■ Goal of the exercise
Copy out the lines of the records below word for word, starting with the line that contains "Given: Click the 2022-07 x-axis date label" and going on through the line that contains "Looking at the".

**** Material provided

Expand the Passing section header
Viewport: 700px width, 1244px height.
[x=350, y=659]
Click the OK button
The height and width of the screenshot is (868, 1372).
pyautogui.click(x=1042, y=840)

********
**** Material provided

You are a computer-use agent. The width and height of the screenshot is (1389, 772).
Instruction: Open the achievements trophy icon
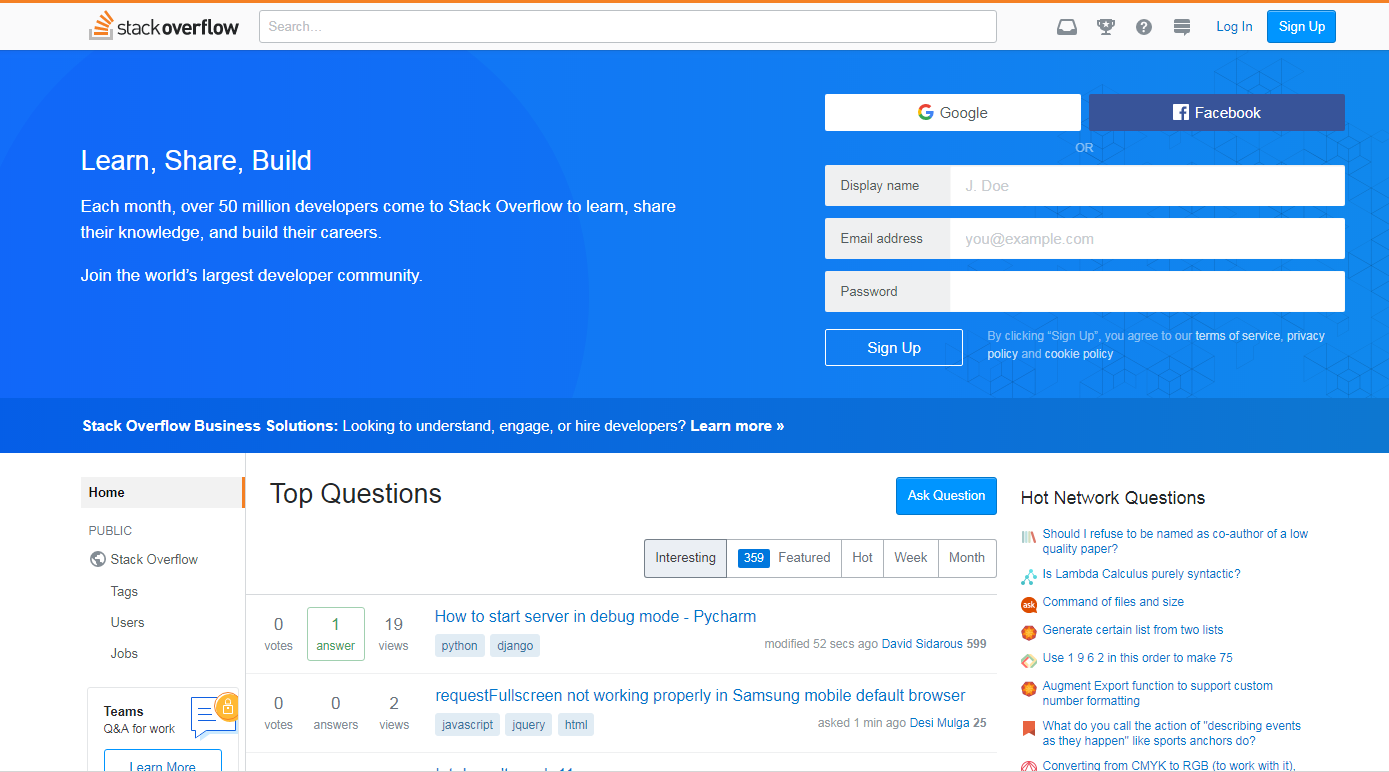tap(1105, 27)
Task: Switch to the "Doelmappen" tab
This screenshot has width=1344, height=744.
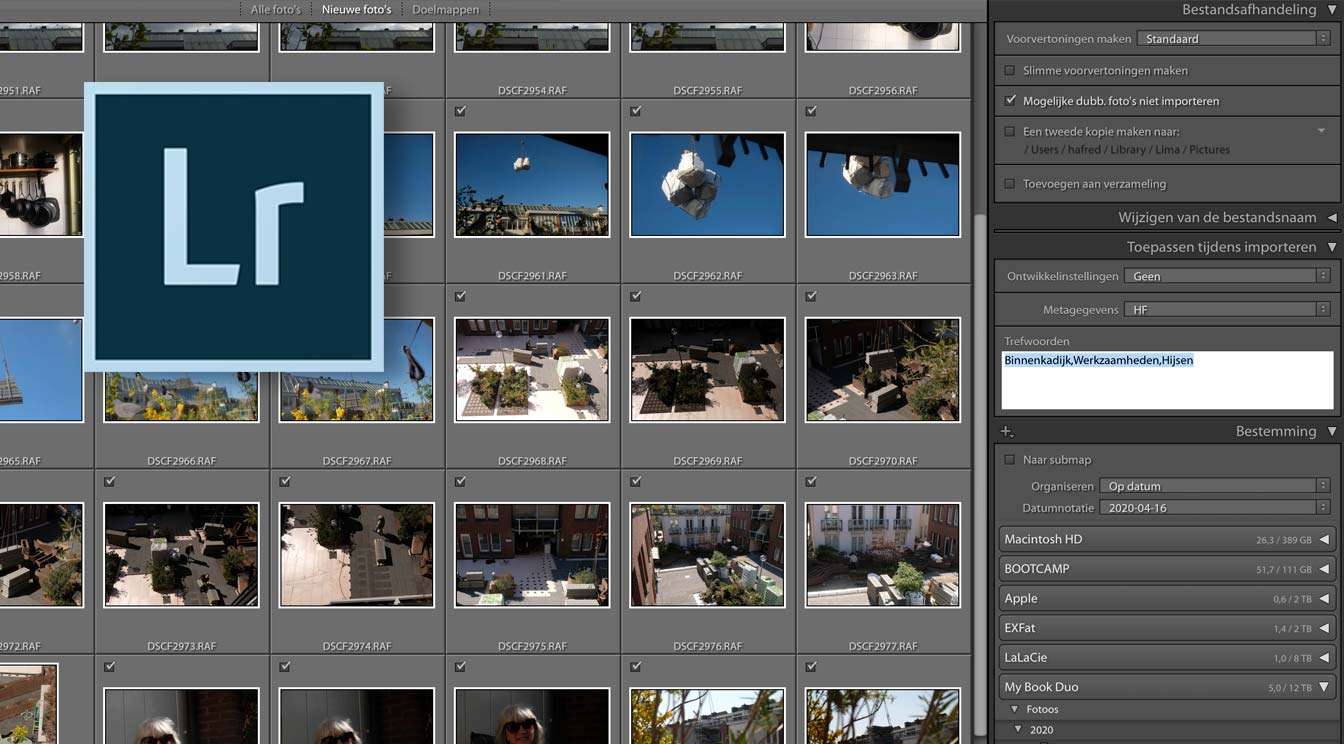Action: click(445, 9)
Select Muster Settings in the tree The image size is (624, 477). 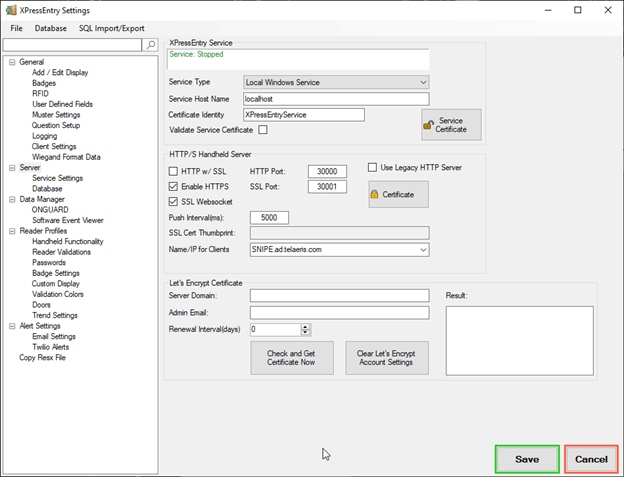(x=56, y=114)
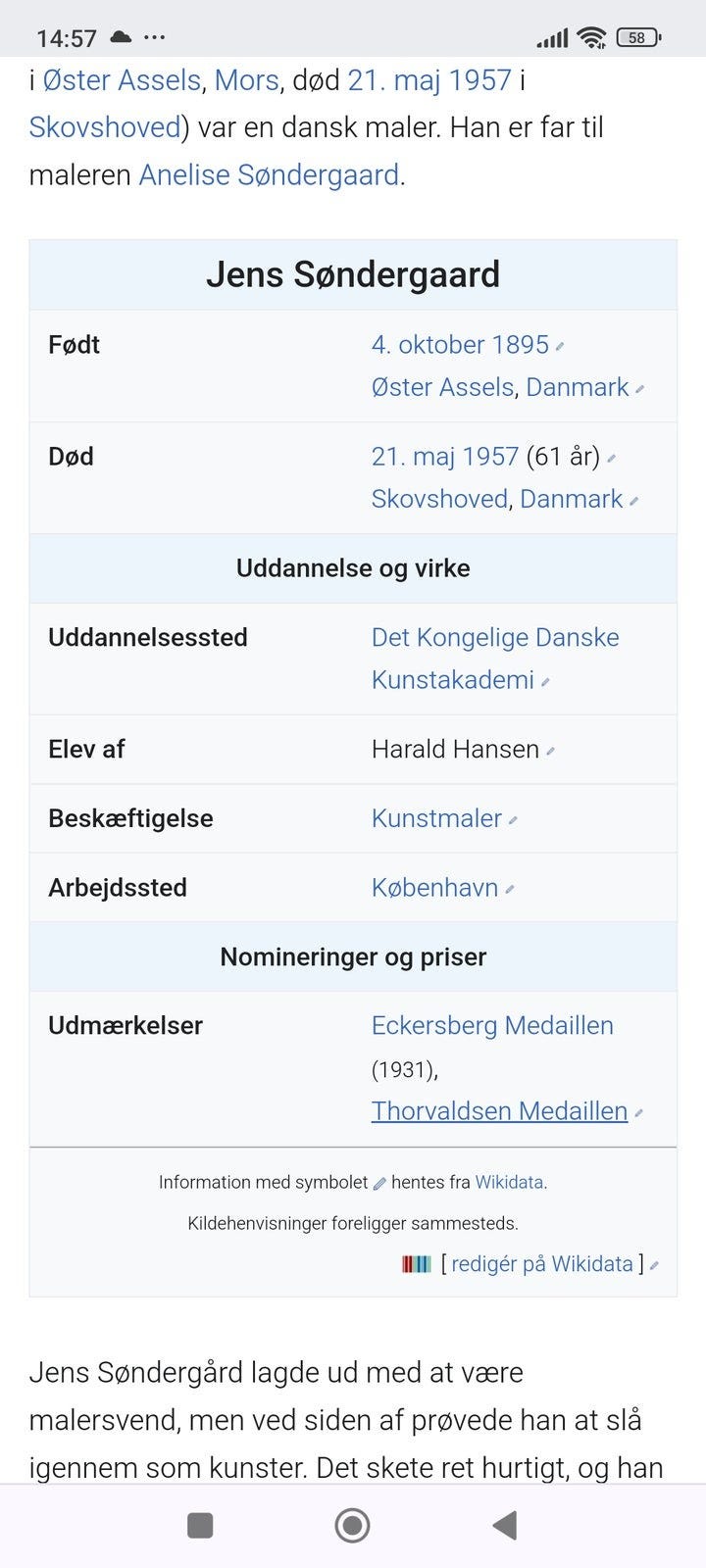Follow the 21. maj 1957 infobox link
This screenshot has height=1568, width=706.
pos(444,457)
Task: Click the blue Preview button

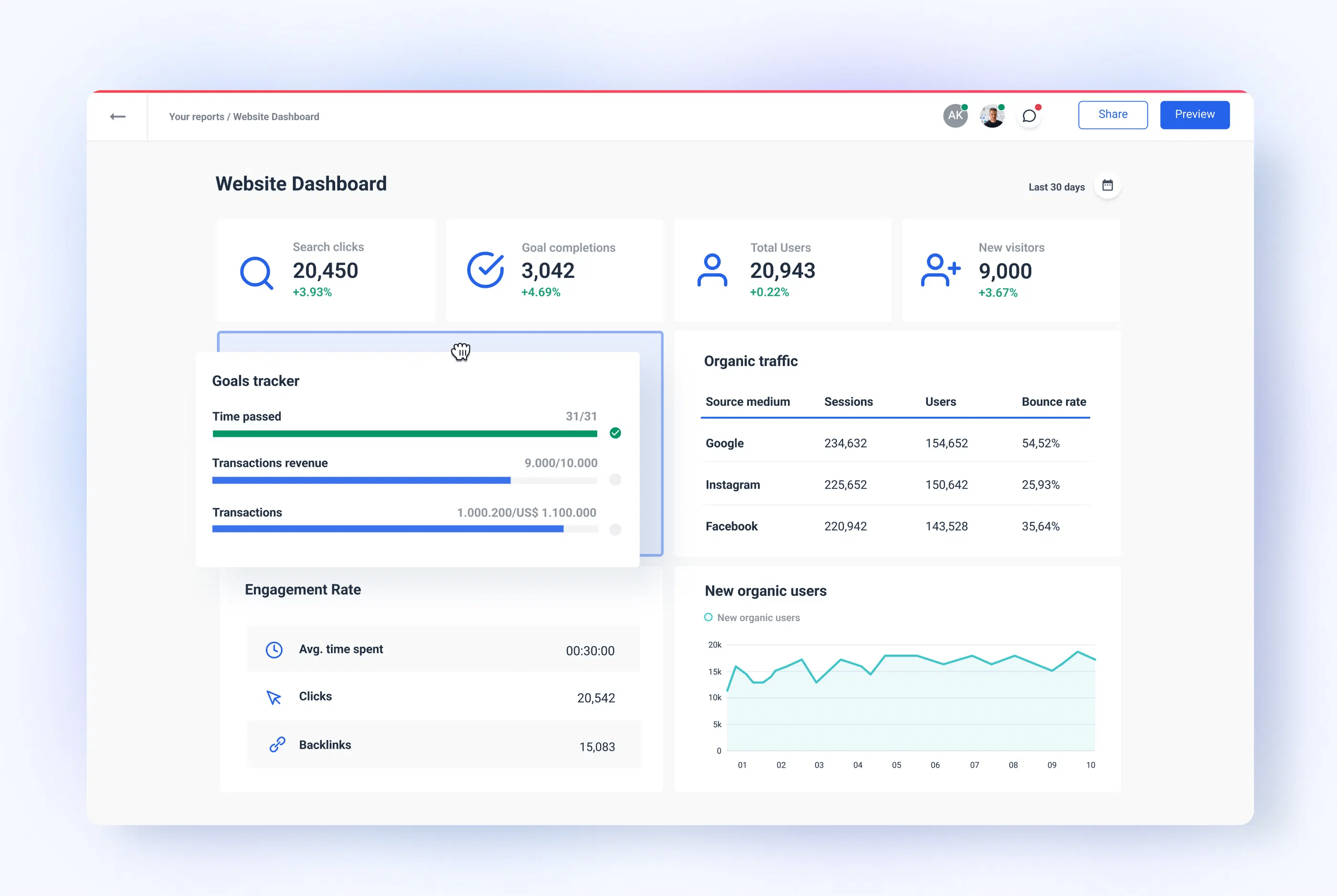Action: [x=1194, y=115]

********
**** Material provided

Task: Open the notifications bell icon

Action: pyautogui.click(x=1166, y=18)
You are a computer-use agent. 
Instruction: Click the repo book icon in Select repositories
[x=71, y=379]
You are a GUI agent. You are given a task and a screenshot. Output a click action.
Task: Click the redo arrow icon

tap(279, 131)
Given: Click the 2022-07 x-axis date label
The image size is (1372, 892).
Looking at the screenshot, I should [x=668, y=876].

********

■ Response to this exercise
Given: Click the 2022-07 x-axis date label
The image size is (1372, 892).
Looking at the screenshot, I should [x=668, y=876].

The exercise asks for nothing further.